Je mordais ma lèvre inférieure pour ne pas avoir à murmurer son nom. Pour ne pas avoir à dévoiler sa présence à celui qui me prodiguait du plaisir.
Etais-ce blâmable d'apprécier le toucher de l'un tout en passant qu'il s'agissait d'un autre ? Impardonnable. J'en avais conscience. Mais comment arrivait à surmonter cette lubie ? Où arriverais-je à trouver la force nécessaire pour chasser de mes pensées celui qui me refusait la sérénité ?
_ Bella…
Non ! Il s'agissait de Daniel, de ton époux. Nul ténor n'était en ce lieu. Nul ténor Bella, je t'en prie. Souviens-toi. De nouveau, ses lèvres s'emparèrent des miennes, fougueuses, fiévreuses. Et je tentais d'y participer en ne pensant qu'à lui. A Daniel. A celui que j'aurais aimé aimé sans nulle autre ombre au tableau. Si douces…Dures…
Non Bella ! Il s'agit des lèvres de Daniel. Il s'agit de son contact.
_ Je t'aime Moi Cuore murmura-t-il, d'une voix si grave.
Je t'aime tout autant Edward….Daniel. Damnable soit ma personne de désirer deux hommes. Damnable soit mon avenir d'aimer deux hommes aussi démesurément. Je suis une horrible personne dont la Fortune devrait se plaindre, devrait omettre.
Au diable ma personne, coupable de l'hérésie. Coupable d'être prisonnière de deux âmes.
oOo
Sous l'aune des murs de ce château, nous n'étions plus que nous-mêmes. Le vent devenait le concurrent à abattre tandis que la terre se devait d'être évitée. Nous survolions le sol qu'humains nous foulions et tous parvenions à sentir les élans de l'air contre notre peau de marbre. La nature même nous jalousait de pouvoir être aussi libre. Bien plus libre qu'elle. Et elle nous en voulait tout autant de pouvoir déjouer ses plans.
Etre vampire comportait tant d'avantages que parfois j'aimerais occulter les inconvénients. Mais il revenait avec force. Je ne vivais qu'une demi-vie. Une vie maudite, j'en avais parfaitement conscience. Une vie de damnée où nulle cœur ne me maintenait en vie, nulle souffle ne m'était nécessaire, nulle essence ne pouvait se porter comme importante à mon échelle.
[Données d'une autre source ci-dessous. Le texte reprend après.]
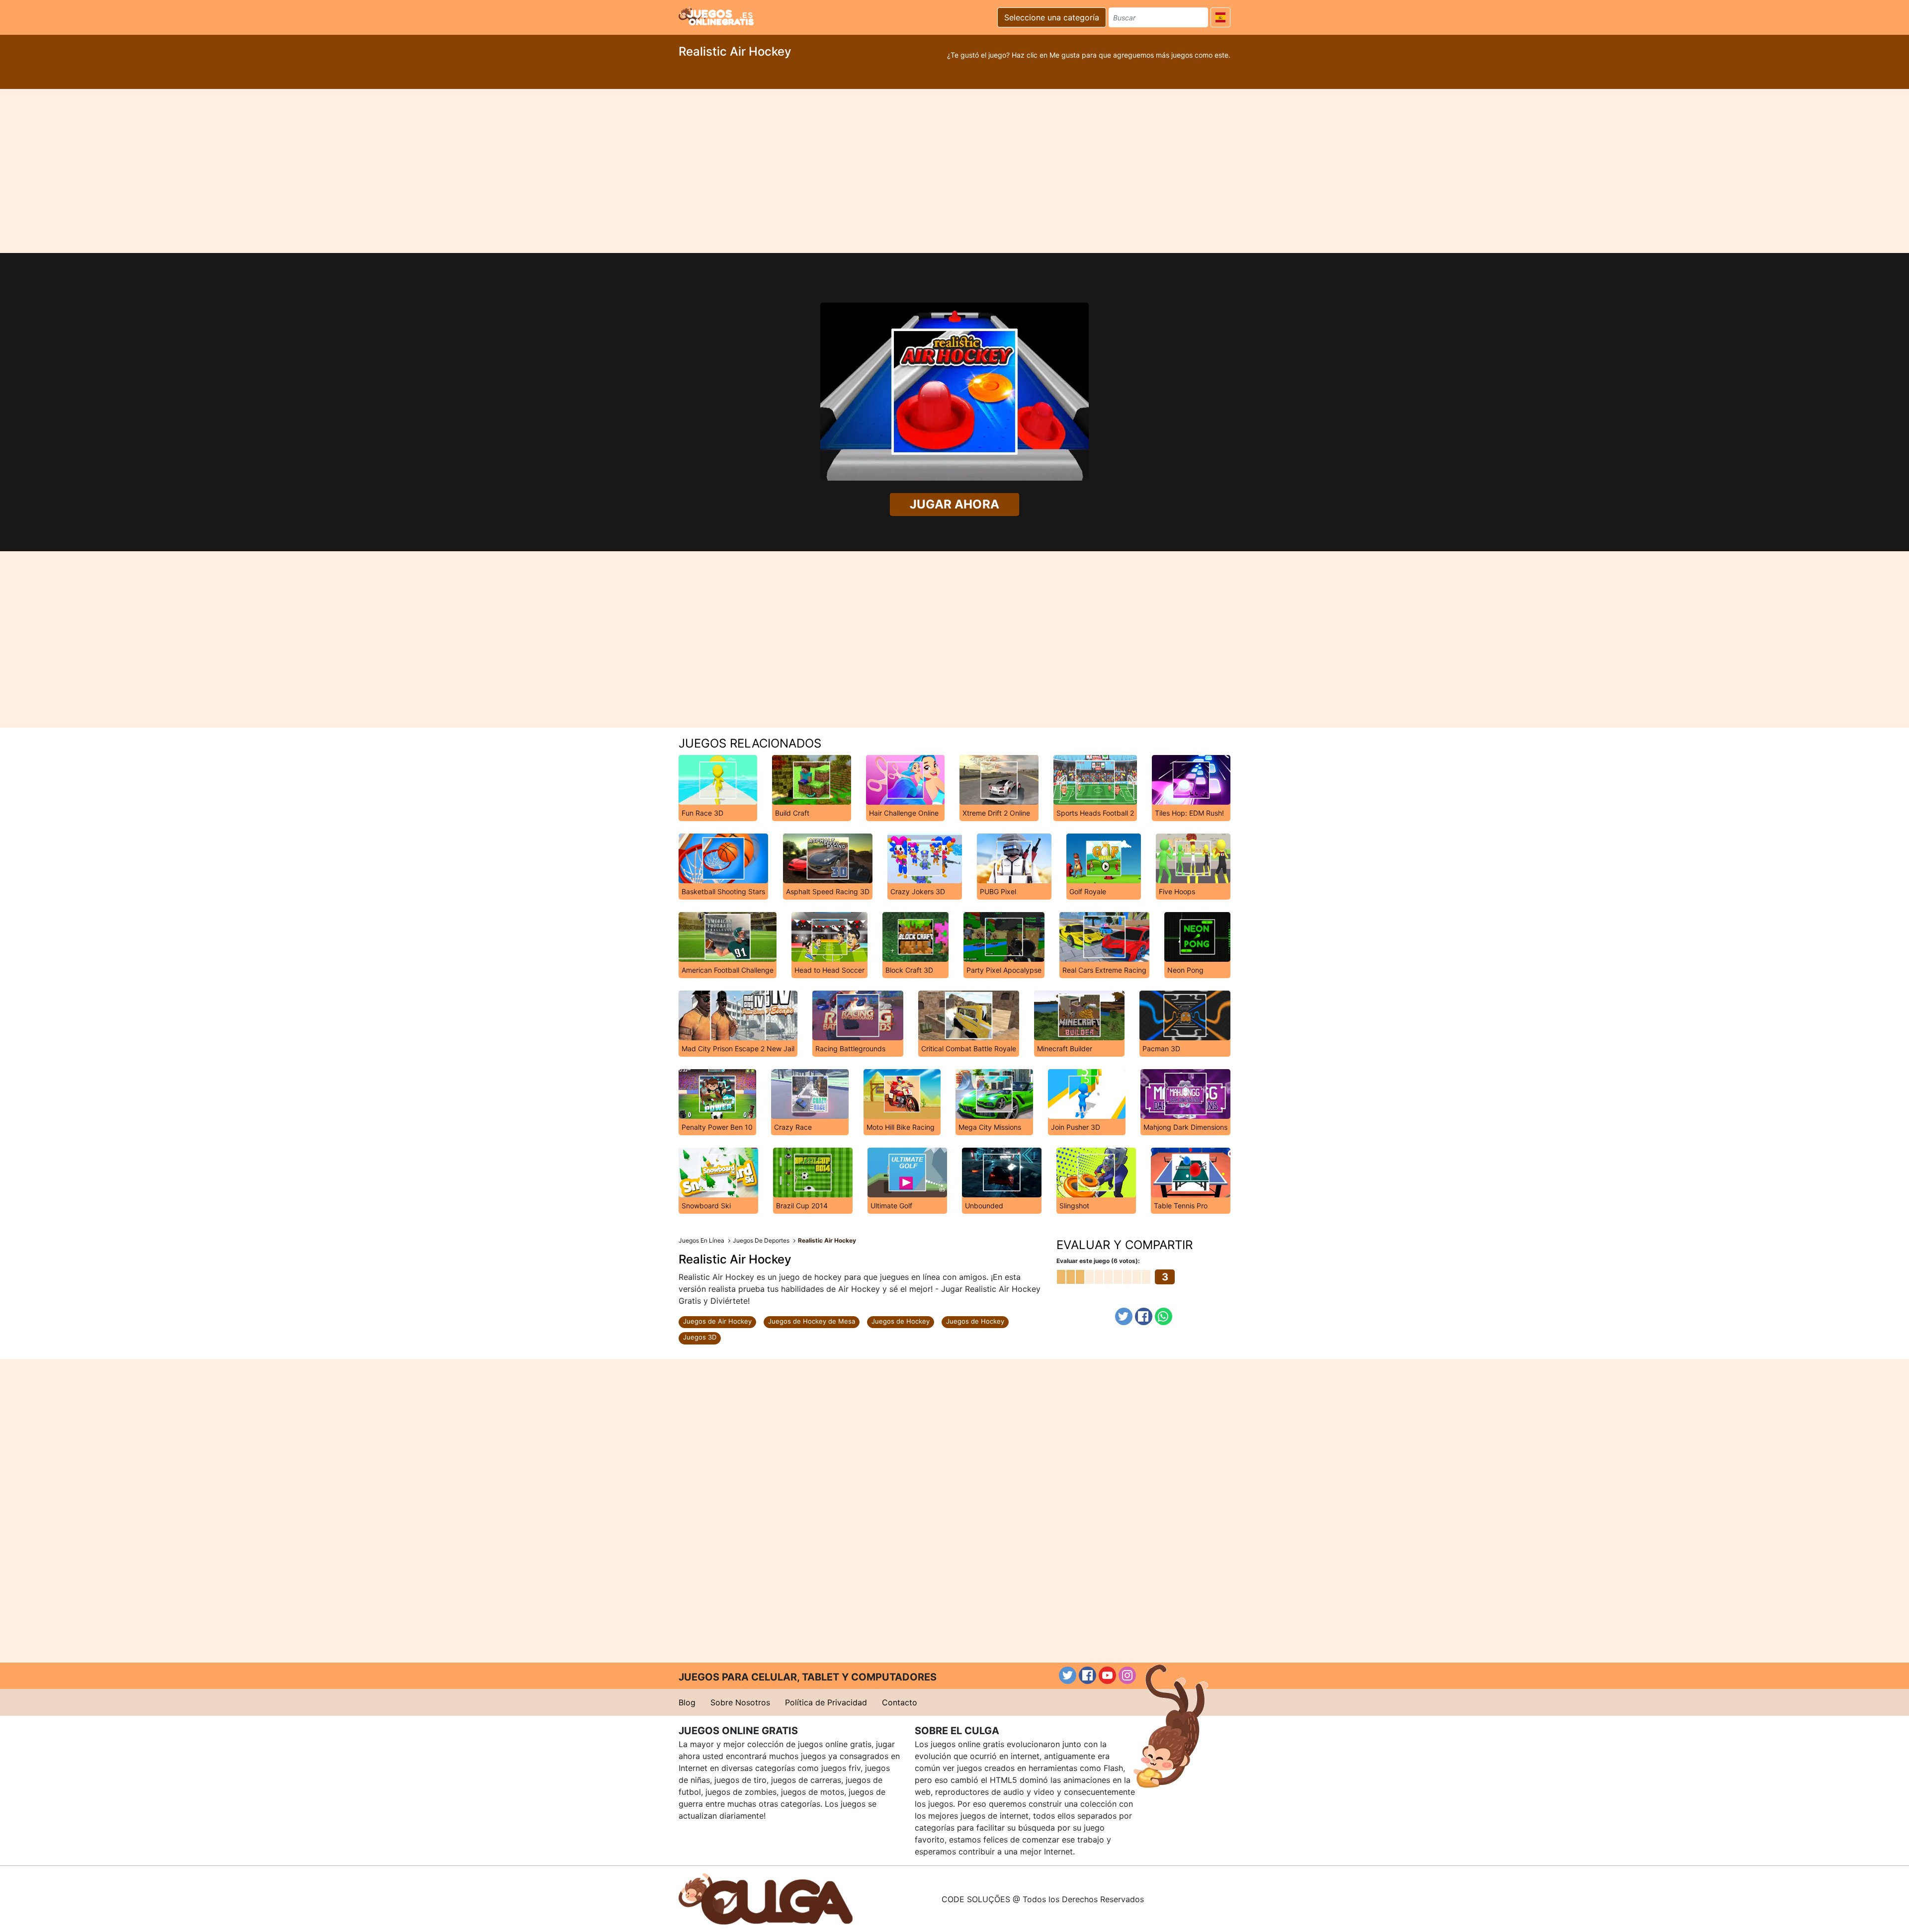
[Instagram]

Et c'était donc sous le couvert des Volturis que nous nous exprimions tous à notre manière. Des combats de lutte s'étaient mis en place de l'autre côté de la place, mesurant les vampires les plus forts de l'assemblée. Des grognements parvenaient de ce coin de la place accompagnés le plus souvent de nombreux murmures d'approbations. Des courses permettaient au plus vif de se manifester. Et une sinueuse idée ne put s'empêcher de s'infiltrer dans mon esprit à cette idée. Parmi les Cullens, Edward avait toujours été le plus rapide, le plus vif. Le lac bordant le jardin accueillait quelques vampires s'aspergeant mutuellement de l'eau tandis que d'autres avaient trouvé refuge autour du lac, contemplant les paysages. Nous aurions pu prendre certains pour humains. Il nous était parfois si aisé de faire semblant, de mentir.
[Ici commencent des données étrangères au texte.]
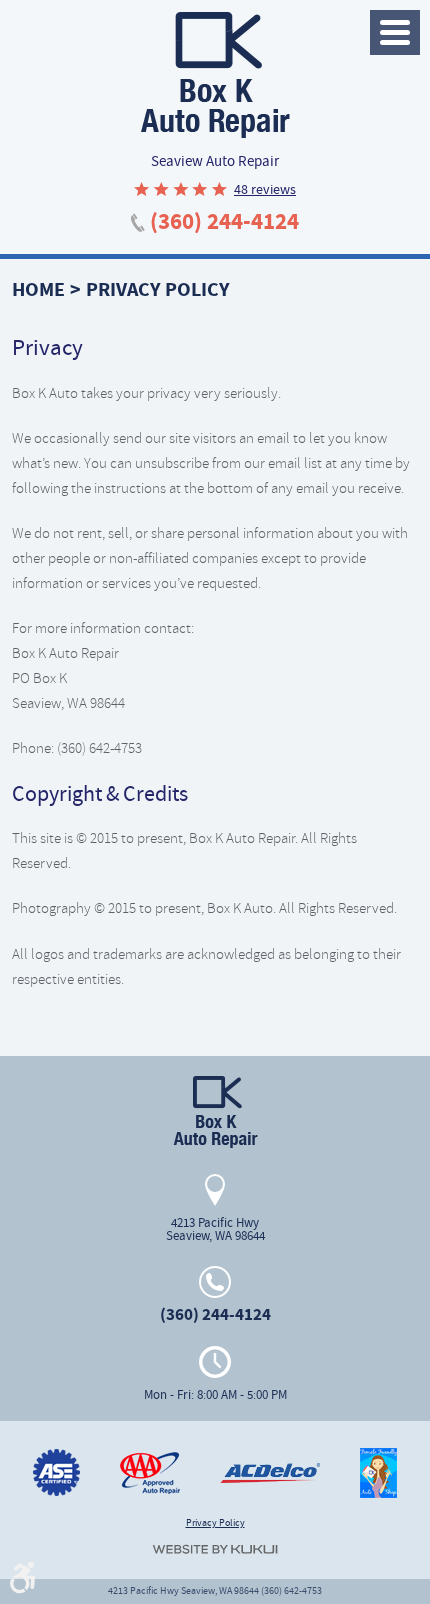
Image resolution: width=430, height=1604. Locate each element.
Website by (215, 1549)
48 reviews (265, 189)
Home (38, 289)
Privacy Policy (158, 289)
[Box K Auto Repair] (215, 75)
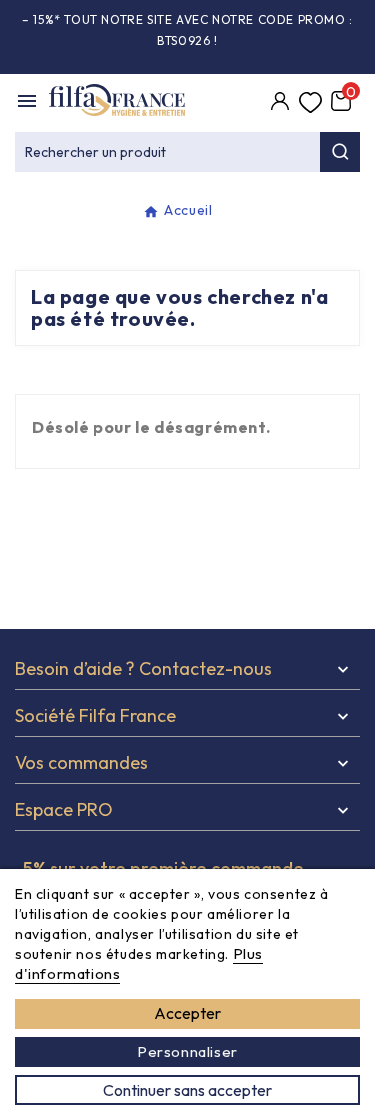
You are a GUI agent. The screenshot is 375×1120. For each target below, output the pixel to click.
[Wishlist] (310, 103)
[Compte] (280, 103)
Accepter (187, 1013)
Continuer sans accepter (187, 1090)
De nombreux vampires nous saluèrent à notre arrivée, dont Mokabé et Wolymata qui eurent un sourire à mon intention. Attention que je leur rendis aussitôt. Lord Diangelton eut également une furtive pensée à mon encontre que je lui retournais avec réticence. J'évitais de contempler alentours, car je savais. Je savais qui j'y trouvais. Son odeur était si présente. Dans chaque pavé que j'effleurais, entre chaque mur qui m'opprimait, dans les couloirs que j'arpentais mais plus que tous dans l'air que j'inspirais. Mais je ne devais pas. Notre rencontre ne devait jamais avoir lieu. Et pourtant je la savais inévitable. Perdue dans mes pensées, je ne fis guère attention aux projets de Daniel. Je sentis le sol se dérober sous moi alors qu'il s'élançait à toute vitesse. Je voyais parfaitement tout ce qui m'entourait malgré la vitesse qu'il mettait mais ne comprenait pas le but de cette escapade. Je n'aurais su m'en détacher car sa force demeurait supérieure à la mienne. Ce ne fut que lorsque j'aperçus le lac que je compris ses intentions. Je ne pus y remédier et sentis la froideur de l'eau pénétrer mes vêtements, mes cheveux, ma peau sans pour autant en ressentir les effets. Je n'avais que la désagréable sensation des vêtements qui collent à la peau. Je maudis intérieurement mon époux, espérant sortir le plus promptement de là lorsque je sentis ses lèvres se poser contre les miennes, s'en emparant avec fougue. Daniel était insatiable. Et je devais avouer que le cadre était idyllique. Je voyais parfaitement les éléments nous entourant. Les diverses plantes, les quelques rares audacieux vivants ne nous fuyant pas. J'en entendais le moindre son, en voyais l'infime couleur. Et je devais avouer cela magnifique. Les bras de Daniel se passèrent autour de ma taille autant se faire se peut. Et je me sentis en symbiose avec lui en ce lieu. Et cette pensée me fit me serrer plus encore contre lui, alors que ses prunelles me scrutaient amoureusement.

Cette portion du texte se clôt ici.